In 2017, a $750 million deal settled a class-action lawsuit by Sixties Scoop survivors. As of June 2022, a total of 20,495 class members have had their claims approved.
Recent data shows that when compared with the number of Indigenous people in residential schools at its height, there are three times as many Indigenous children in state care today. Although the process of Indigenous assimilation began with residential schools, it did not end with their final closure in 1996, instead continuing under the policies of the Indigenous child welfare system, Stonechild argued.
This certification comes at an important time. In early July, the federal government signed a landmark $20 billion agreement to compensate on-reserve children and families affected by Canada’s discriminatory child welfare system. The settlement is the largest in Canadian history, according to Indigenous Services Canada.
However, the deal excludes off-reserve individuals, even though most children placed in government control were not living on reserves when they were taken from their families.
“When Canada only agrees to settle claims concerning children who had been on-reserve when apprehended and placed into care, this begs the question: Why this distinction? Was I less Indigenous because I was not on-reserve when I was separated from my mother as a child?” asked Stonechild.
Already stripped of their families and cultures, she says that keeping off-reserve children out of child welfare settlement claims is Ottawa’s attempt to deny their Indigenous identity.
“[For the federal government], if you live off-reserve, you are no longer truly Indigenous and no longer a federal responsibility. One less Indian in the Indian problem,” Stonechild observed. “Canada’s cruel logic is, ‘We won’t take responsibility for the policies of assimilation regarding those we consider to have already been assimilated.’ It’s a doubling-down on assimilation.”
Working alongside Stonechild is Vancouver lawyer Angela Bespflug, who says the Federal Court certification of the lawsuit gives reason for hope, even though the team knows it will be a “lengthy battle.”
“Canada has repeatedly failed to protect the Indigenous identity of off-reserve children. The Federal Court’s certification signals that Canada may finally be held to account for that.
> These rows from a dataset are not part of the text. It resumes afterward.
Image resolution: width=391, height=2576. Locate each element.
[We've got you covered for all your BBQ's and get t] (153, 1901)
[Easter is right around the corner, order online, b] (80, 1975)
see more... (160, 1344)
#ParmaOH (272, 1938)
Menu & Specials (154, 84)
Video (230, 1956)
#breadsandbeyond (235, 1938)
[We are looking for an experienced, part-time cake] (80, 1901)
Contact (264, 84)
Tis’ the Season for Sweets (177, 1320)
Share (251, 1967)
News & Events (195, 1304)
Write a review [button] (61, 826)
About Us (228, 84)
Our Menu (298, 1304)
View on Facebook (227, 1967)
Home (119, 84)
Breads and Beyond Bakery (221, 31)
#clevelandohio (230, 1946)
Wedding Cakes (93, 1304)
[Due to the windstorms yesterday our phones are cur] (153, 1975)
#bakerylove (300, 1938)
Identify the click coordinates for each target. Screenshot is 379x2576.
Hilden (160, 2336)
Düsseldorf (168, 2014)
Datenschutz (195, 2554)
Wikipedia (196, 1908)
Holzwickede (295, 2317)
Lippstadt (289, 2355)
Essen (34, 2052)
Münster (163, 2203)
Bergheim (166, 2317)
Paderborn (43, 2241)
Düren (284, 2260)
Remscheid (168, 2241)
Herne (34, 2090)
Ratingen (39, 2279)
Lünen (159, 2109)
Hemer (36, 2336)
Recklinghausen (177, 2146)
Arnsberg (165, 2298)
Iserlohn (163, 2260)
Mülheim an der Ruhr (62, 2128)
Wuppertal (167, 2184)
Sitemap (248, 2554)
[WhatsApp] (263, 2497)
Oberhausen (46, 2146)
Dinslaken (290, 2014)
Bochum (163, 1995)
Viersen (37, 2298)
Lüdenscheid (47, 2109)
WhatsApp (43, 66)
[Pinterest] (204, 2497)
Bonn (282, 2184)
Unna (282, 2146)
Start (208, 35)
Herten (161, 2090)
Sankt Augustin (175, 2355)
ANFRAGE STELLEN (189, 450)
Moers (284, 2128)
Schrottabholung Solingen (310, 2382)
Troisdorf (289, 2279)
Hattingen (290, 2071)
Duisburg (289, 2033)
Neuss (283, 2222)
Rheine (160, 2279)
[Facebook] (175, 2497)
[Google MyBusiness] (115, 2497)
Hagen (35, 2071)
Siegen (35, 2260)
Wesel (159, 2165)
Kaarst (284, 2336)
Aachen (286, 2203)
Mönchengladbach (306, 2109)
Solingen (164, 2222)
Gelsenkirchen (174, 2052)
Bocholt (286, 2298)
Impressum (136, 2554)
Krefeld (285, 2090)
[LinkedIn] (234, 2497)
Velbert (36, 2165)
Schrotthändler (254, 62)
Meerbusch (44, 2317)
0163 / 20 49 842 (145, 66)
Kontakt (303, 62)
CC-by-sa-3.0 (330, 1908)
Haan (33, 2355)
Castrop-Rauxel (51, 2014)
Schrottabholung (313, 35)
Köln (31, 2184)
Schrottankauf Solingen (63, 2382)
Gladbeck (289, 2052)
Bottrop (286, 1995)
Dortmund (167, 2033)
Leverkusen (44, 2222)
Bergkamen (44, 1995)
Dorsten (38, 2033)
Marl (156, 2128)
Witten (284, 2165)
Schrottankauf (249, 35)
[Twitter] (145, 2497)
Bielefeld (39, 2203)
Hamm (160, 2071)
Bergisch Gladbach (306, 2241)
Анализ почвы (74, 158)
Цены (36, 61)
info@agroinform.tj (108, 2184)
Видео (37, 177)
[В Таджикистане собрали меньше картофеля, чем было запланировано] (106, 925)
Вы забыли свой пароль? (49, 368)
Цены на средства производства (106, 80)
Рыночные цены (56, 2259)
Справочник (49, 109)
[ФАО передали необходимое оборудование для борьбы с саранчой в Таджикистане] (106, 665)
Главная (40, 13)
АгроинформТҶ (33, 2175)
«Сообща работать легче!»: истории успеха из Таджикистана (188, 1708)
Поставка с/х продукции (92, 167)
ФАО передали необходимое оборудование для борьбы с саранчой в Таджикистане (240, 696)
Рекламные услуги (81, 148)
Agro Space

The decision is historic and signals an important shift in the law,” said Bespflug.
She stated that the current overrepresentation of Indigenous children in the country’s child welfare system represents a “humanitarian crisis”.
“Indigenous children are no less Indigenous because they live off-reserve. It is fundamentally wrong that Canada has agreed to compensate on-reserve children while leaving off-reserve children out in the cold.”
Bespflug said Canada needs to negotiate a resolution. “Failing this, we will press forward with the litigation. Our goal is to not only obtain compensation for survivors but, also – with the help of experts – to revamp Canada’s broken Indigenous child welfare system.”
The court ruling deemed a single, national class-action as preferable to 13 provincial and territorial legal actions across the country.
“At a time of truth and reconciliation, federal responsibility to Indigenous children should not be hidden behind provincial or territorial walls,” wrote Judge Phelan.
Stonechild said that it remains to be seen whether the government will negotiate real restitution for “Millennium Scoop” plaintiffs.
“Will this message be received? One of the things we learn as foster kids is never to get your hopes up,” she said. “When faced with a choice between healing and fighting Indigenous kids in court, it seems clear which path the Canadian government has chosen.”
Despite this, Stonechild finds strength in knowing that she has already won a personal battle, outside the court halls and within herself as a person.
“I was one of those children. I was deprived of access to my culture, language and rights as an Indigenous person. Now, I have acknowledged [my childhood] for what it was. I have taken the steps to heal and to take back what the government had stolen from me – my culture and identity as an Indigenous woman.”